The space case study takes place in a scenario with high relevance for the space industry, a spacecraft agent navigating towards another satellite target and attempting a docking manoeuvre. This is a typical situation of an In-Orbit Servicing mission.

The case study envisions a component of the Guidance, Navigation and Control (GNC) system, the pose estimation. It is an essential block of the pipeline, which is required to provide an accurate pose (translation and attitude) of the target, allowing the other components to compute a trajectory and the relative actuator commands to follow it.

The main component categories are identified by colour, and the main communication patterns are represented by arrows.

• AI constituent: models for estimation of the pose, a direct method (input to output DL model) and an indirect method (DL detection of target keypoints and geometrical pose computation) offering diverse redundancy of the functionality, plus secondary outputs (segmentation and normal map) and computation of the orthogonality to the docking site;
• L1 Diagnostics and Monitoring: verification of the temporal consistency of the image sequences from the camera;
• L2 Diagnostics and Monitoring: monitoring of the processes health in the overall system;
• Supervision function: anomaly detection, verifying if they fit in the nominal distribution learned from a Variational AutoEncoder, on the input images and on the AI output;
• Decision function: ensembling of AI model outputs, L1DM and supervision anomaly scores to produce an informed and integrated output;
• Safety control: weighting of the decision function conclusion and the orthogonality safety threshold, providing a safe output or an alarm to the outer system for anomalies or unaligned target approaching.

The verification and validation (V&V) strategy was created in close collaboration with safety experts, in order to provide a comprehensive approach in line with the principles of Functional Safety. The idea was to draw from experience and methods matured in non-AI software and build processes that are akin to the ones already established for the verification and certification of traditional software, in an effort to close the gap between those methods and the new approach SAFEXPLAIN is proposing for verifying and adopting AI-based software.

A series of scenarios was devised to cover a wide number of operational situations that the system must tackle, comprising nominal operations and anomalies of different types. For these scenarios, a set of conditions (internal, environmental, fixed or dynamic) was identified: the light source position, the background of the image including outer space or the Earth, expected target and unknown objects, failures in the camera or noise and light reflections and more.

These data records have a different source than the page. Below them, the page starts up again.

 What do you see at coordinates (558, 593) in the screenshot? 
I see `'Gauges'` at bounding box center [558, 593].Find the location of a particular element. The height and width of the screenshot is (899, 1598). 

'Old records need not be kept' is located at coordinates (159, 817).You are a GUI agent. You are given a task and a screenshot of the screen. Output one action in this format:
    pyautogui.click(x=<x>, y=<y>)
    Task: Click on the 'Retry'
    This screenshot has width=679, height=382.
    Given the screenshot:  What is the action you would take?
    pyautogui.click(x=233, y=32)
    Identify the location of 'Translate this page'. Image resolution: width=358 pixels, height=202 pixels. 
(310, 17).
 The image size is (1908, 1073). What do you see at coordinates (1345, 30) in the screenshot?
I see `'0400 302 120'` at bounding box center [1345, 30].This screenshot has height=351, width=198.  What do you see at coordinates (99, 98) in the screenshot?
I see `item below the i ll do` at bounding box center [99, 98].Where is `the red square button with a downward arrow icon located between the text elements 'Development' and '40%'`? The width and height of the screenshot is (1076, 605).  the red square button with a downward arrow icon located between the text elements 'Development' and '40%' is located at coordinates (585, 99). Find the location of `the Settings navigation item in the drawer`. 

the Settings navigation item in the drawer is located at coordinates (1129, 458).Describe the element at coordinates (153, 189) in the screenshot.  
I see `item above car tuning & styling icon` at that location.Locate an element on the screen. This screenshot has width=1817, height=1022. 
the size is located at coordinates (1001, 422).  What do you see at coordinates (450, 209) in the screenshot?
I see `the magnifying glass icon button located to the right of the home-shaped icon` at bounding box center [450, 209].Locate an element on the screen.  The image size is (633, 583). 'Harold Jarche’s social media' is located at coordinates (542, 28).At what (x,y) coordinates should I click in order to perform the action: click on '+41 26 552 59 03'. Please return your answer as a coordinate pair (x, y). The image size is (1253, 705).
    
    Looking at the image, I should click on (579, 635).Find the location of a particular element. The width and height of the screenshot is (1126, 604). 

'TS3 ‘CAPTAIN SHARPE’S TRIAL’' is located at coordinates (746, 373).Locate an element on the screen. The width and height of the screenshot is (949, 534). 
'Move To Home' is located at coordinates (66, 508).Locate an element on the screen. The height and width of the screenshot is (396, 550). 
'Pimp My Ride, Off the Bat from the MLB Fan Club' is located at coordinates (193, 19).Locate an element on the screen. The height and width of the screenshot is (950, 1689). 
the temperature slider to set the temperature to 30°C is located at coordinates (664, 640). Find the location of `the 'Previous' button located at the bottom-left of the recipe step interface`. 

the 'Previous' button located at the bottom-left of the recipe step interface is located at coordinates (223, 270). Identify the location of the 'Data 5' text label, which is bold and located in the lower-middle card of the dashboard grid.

The summary of the test results was:

• 25 test cases PASSED (injected anomalies and/or AI model failure detected, punctual false positives accepted)
• 2 test cases PASSED WITH RESERVE (longer stretches of false positives or missed detection of slight imprecision in AI models outputs)
• 1 test case FAILED (missed detection of injected anomalies or AI models failures or long stretches of false positives)

During the Trustworthy AI in Safety-Critical Systems: Overcoming Adoption Barriers event in September 2025, a live demonstration of the system was showcased. It exhibits a trajectory simulation and different conditions, varying among sensor noise, frames lagging and AI output imprecisions, in which the system comes to demonstrate its ability in discerning the anomalies and providing trustworthy outcomes.

Plots of the outputs of the AI models (position and orientation of the target, both from the direct and indirect methods, and orthogonality) are reported. During the demo, the relevant events (and relative frames in brackets) are:

1. Anomaly [32-53]: a small perturbation of the redundant models consistency, as can be seen for instance in the position plot → detected ✅
2. injected anomaly [100-150]: gaussian noise introduced in the input images; very subtle at the human eye, it is enough to hinder the AI functioning → detected ✅
3. orthogonality to the docking site:
   1. initially manoeuvre unfeasible
   2. [195 – 218] feasible with warning
   3. [218 – 280] feasible
   4. [280 – 312] feasible with warning
   5. unfeasible
4. anomaly [231-236]: strong perturbation in the redundant models consistency → detected ✅
5. injected anomaly [290-293]: lag in the frames acquisition, represented by faster spinning target → detected ✅

In the Foxglove dashboard (Figure 5), main inputs and outputs are displayed:

• Input: the input image (top left)
• AI Outputs:
  • the pose estimation (axes of the position and the wireframe of the target)
  • the bounding box estimation (identifying the target in the picture)
  • the keypoints detection (vertices of the target)
  • the normal map (different colours on the surfaces relate to their normality wrt the agent)
  • the segmentation map (pixels related to the target)
• Safety Outputs:
  • • • the Trustworthiness status main output of the safety control component, providing the trustworthiness of the AI outputs and, if anomalies are detected, a list of explanations and the components that identified the threat
      • the Docking Safety estimation: an estimation of the feasibility of the docking manoeuvre based on the agent orthogonality to the plane of the docking site (the white circle on the lateral side of the target)

Note: the camera input rate was slowed down or accelerated and the dataset was lightened for visualisation purposes, hence frame ids are not consecutive (an image every three: image_002, image_005…). Some lag is experienced, in particular on the normal map output, due to Foxglove processing and rendering, since all the outputs related to a single input image are synchronised and sent together from the system.